[How to complete this task]
Could you show all lines in the entries below that contain the string "screenshot"?

[Records for this task]
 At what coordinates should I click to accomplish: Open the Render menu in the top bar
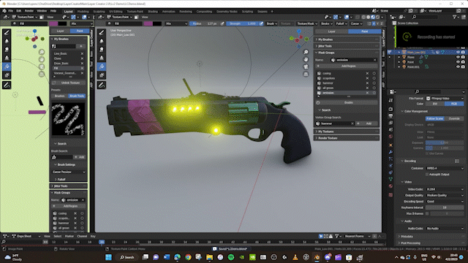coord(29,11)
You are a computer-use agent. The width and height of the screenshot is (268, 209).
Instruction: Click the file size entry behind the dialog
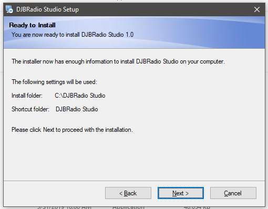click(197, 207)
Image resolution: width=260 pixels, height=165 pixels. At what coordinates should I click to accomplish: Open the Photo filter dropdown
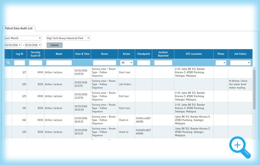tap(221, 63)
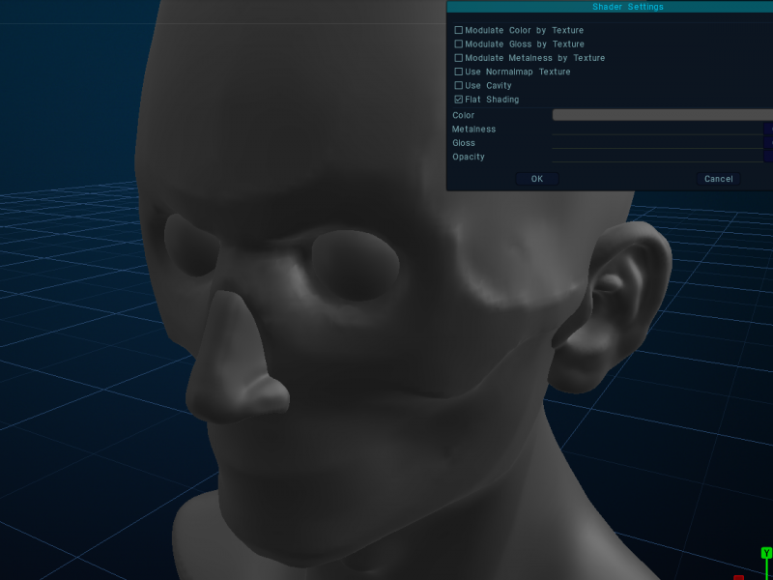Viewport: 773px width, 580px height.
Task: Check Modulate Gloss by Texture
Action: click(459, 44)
...
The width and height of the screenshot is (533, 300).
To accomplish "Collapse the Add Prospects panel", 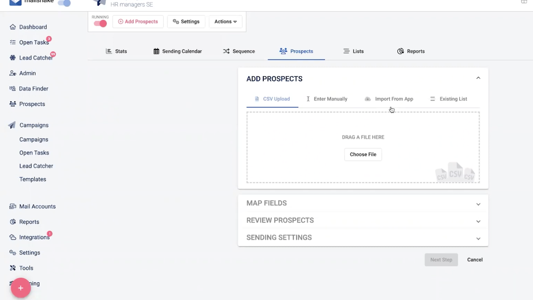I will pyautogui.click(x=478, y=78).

[Response below]
You are a computer-use agent. The width and height of the screenshot is (268, 209).
The width and height of the screenshot is (533, 300).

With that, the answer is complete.